After Harvard, Minton Beddoes did some field work in Ukraine surveying what happened to state farms after the collapse of communism. (Last year’s trip to meet Zelenskyy was her first time back, exactly 30 years later.) Then she turned down a job at Goldman Sachs to work for the International Monetary Fund, where she concentrated on macroeconomic adjustment programs in Africa and the transition economies of Eastern Europe. She also realized her true passion was not just working in economics, but writing about economics. That’s how she ended up at The Economist, first as a London-based emerging-markets correspondent and then, starting in 1996, as an editor in Washington, DC. In 2015, when Minton Beddoes was named editor in chief, she became the 17th person to hold the title—and the first woman. 

How is The Economist, which still refers to its nearly 180-year-old weekly magazine as a “newspaper,” different now than when she started? 

“There’s two parameters to answer that. One is, the world has changed. When I became editor, it was pre-Brexit, pre-Trump, pre-pandemic, pre-invasion of Ukraine. The kinds of things The Economist stood for—free markets, open societies, globalism—were a much more accepted worldview, whereas now, we are standing up for things that far fewer people believe in.” And the other parameter? “We had an app in 2015, we had Twitter followers, Facebook followers, but fundamentally, our DNA was that of a weekly written print publication. Now, I think we’re well on the way to being completely different: podcasts, Economist Films, 61 million social media followers. So my tenure, for good or ill, has been about shifting The Economist into the 21st century.” Also, Minton Beddoes says she doubled its China coverage: “China’s the country in the world that everybody needs to understand.”  

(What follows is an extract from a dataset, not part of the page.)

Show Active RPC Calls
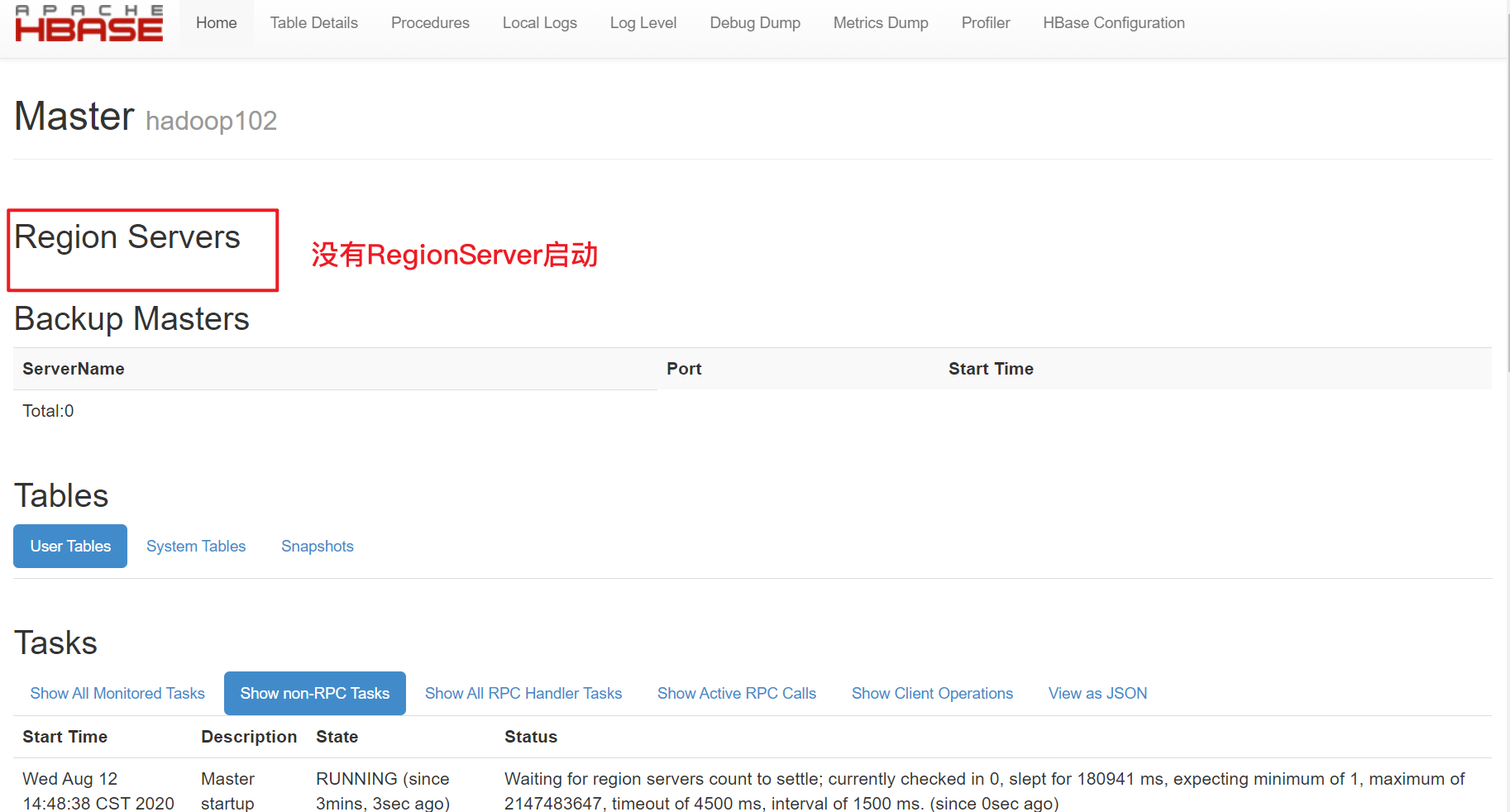Image resolution: width=1510 pixels, height=812 pixels. pos(736,694)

Does The Economist’s long-held business model, rooted in lucrative subscriptions, mean that it’s been immune to the pain inflicted on so many corners of the media world this past year? 

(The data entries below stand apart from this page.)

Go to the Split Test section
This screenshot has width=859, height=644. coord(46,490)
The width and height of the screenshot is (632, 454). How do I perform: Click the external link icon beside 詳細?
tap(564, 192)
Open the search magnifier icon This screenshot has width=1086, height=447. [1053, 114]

“We’re not immune to anything. We charge a high subscription price”—$209 annually–“and we have 1.1 million subscribers”—it’s actually closer to 1.2 million, a spokeswoman later pointed out—“so the business model works, but we’re not unaffected by trends in advertising.”

Allow me to rephrase: Have there been layoffs?

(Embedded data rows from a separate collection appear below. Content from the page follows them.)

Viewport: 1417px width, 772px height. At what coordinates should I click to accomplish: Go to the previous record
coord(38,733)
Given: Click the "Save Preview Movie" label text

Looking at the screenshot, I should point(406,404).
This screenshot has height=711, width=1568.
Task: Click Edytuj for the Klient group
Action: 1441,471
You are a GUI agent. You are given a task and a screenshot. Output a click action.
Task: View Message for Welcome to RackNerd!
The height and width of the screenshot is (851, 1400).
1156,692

“Not in editorial. Not in my tenure. In fact, quite the opposite—the organization has invested in editorial.” 

That sounds like a pretty enviable place to be, given all of the industry’s turbulence. And so, as we wrapped up, I wanted to know if Minton Beddoes, who recently turned 56, plans to ride this job into the sunset, or if there are other things she still wants to do, either inside of journalism or out.

“I still have tons of things I want to do at The Economist,” she said. “I’m not going anywhere anytime soon. But I don’t believe in staying too long. I’m definitely not gonna be one of these decades-long editors. I think it’s not good for institutions, and certainly not for The Economist. Economist editors tend not to stay too long, and I think rightly so. What am I gonna do next? I genuinely have no idea.”